■ **Directions**: Reproduce the entries exactly. Omit none of them.

■ **Data records**:
== Segment start ==
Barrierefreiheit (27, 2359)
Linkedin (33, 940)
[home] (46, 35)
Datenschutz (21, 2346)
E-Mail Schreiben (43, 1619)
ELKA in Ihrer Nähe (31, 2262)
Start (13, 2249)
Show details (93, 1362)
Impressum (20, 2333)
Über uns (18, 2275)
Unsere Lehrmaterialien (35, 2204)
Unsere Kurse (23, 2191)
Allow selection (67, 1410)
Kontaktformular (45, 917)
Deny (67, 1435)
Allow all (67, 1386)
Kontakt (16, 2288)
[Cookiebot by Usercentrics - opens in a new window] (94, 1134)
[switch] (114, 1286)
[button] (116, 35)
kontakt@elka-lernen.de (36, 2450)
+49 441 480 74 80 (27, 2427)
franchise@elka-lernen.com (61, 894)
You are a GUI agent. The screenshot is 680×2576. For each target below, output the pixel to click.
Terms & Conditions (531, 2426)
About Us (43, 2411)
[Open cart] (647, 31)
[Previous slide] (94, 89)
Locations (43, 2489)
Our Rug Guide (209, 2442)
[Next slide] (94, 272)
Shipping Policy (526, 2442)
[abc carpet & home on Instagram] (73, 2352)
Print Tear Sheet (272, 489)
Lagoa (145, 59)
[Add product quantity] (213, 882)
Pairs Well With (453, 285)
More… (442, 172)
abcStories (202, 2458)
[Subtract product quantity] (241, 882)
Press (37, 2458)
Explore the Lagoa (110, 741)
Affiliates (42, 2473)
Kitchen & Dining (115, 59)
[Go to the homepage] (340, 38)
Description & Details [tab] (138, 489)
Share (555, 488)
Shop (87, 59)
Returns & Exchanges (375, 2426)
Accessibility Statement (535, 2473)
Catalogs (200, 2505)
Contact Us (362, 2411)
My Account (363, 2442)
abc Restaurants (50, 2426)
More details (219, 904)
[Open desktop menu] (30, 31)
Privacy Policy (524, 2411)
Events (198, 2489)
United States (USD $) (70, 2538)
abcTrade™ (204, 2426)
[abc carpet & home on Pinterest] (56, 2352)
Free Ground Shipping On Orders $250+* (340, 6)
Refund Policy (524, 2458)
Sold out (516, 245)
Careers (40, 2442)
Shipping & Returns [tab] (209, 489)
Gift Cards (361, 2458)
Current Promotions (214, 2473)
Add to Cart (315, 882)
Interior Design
== Segment end ==
■ **Written reply**:
Barrierefreiheit (27, 2359)
Linkedin (33, 940)
[home] (46, 35)
Datenschutz (21, 2346)
E-Mail Schreiben (43, 1619)
ELKA in Ihrer Nähe (31, 2262)
Start (13, 2249)
Show details (93, 1362)
Impressum (20, 2333)
Über uns (18, 2275)
Unsere Lehrmaterialien (35, 2204)
Unsere Kurse (23, 2191)
Allow selection (67, 1410)
Kontaktformular (45, 917)
Deny (67, 1435)
Allow all (67, 1386)
Kontakt (16, 2288)
[Cookiebot by Usercentrics - opens in a new window] (94, 1134)
[switch] (114, 1286)
[button] (116, 35)
kontakt@elka-lernen.de (36, 2450)
+49 441 480 74 80 (27, 2427)
franchise@elka-lernen.com (61, 894)
You are a GUI agent. The screenshot is 680×2576. For each target below, output the pixel to click.
Terms & Conditions (531, 2426)
About Us (43, 2411)
[Open cart] (647, 31)
[Previous slide] (94, 89)
Locations (43, 2489)
Our Rug Guide (209, 2442)
[Next slide] (94, 272)
Shipping Policy (526, 2442)
[abc carpet & home on Instagram] (73, 2352)
Print Tear Sheet (272, 489)
Lagoa (145, 59)
[Add product quantity] (213, 882)
Pairs Well With (453, 285)
More… (442, 172)
abcStories (202, 2458)
[Subtract product quantity] (241, 882)
Press (37, 2458)
Explore the Lagoa (110, 741)
Affiliates (42, 2473)
Kitchen & Dining (115, 59)
[Go to the homepage] (340, 38)
Description & Details [tab] (138, 489)
Share (555, 488)
Shop (87, 59)
Returns & Exchanges (375, 2426)
Accessibility Statement (535, 2473)
Catalogs (200, 2505)
Contact Us (362, 2411)
My Account (363, 2442)
abc Restaurants (50, 2426)
More details (219, 904)
[Open desktop menu] (30, 31)
Privacy Policy (524, 2411)
Events (198, 2489)
United States (USD $) (70, 2538)
abcTrade™ (204, 2426)
[abc carpet & home on Pinterest] (56, 2352)
Free Ground Shipping On Orders $250+* (340, 6)
Refund Policy (524, 2458)
Sold out (516, 245)
Careers (40, 2442)
Shipping & Returns [tab] (209, 489)
Gift Cards (361, 2458)
Current Promotions (214, 2473)
Add to Cart (315, 882)
Interior Design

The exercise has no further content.